- _Task objective_
Repeat word for word every line from the one holding "Vitalia (937, 754)" to the end of the material below.

- _Information given_
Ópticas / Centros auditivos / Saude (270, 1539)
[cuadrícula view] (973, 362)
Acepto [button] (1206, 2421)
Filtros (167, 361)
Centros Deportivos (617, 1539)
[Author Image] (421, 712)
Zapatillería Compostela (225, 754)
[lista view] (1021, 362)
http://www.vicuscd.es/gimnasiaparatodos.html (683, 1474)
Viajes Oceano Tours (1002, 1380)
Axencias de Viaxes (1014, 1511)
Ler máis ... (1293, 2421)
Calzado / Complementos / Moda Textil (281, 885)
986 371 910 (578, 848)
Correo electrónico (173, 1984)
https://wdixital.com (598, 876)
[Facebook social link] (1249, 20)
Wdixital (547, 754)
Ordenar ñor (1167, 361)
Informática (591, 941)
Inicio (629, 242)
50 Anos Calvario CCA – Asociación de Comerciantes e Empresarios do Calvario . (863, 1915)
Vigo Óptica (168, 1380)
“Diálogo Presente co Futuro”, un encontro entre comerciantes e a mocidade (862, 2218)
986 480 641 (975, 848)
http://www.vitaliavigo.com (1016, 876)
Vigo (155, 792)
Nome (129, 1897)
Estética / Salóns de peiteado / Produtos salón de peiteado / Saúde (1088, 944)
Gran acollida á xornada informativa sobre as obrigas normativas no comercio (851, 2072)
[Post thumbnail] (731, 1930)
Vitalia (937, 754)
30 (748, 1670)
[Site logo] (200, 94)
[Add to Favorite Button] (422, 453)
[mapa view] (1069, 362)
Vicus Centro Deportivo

- _Written response_
Vitalia (937, 754)
30 (748, 1670)
[Site logo] (200, 94)
[Add to Favorite Button] (422, 453)
[mapa view] (1069, 362)
Vicus Centro Deportivo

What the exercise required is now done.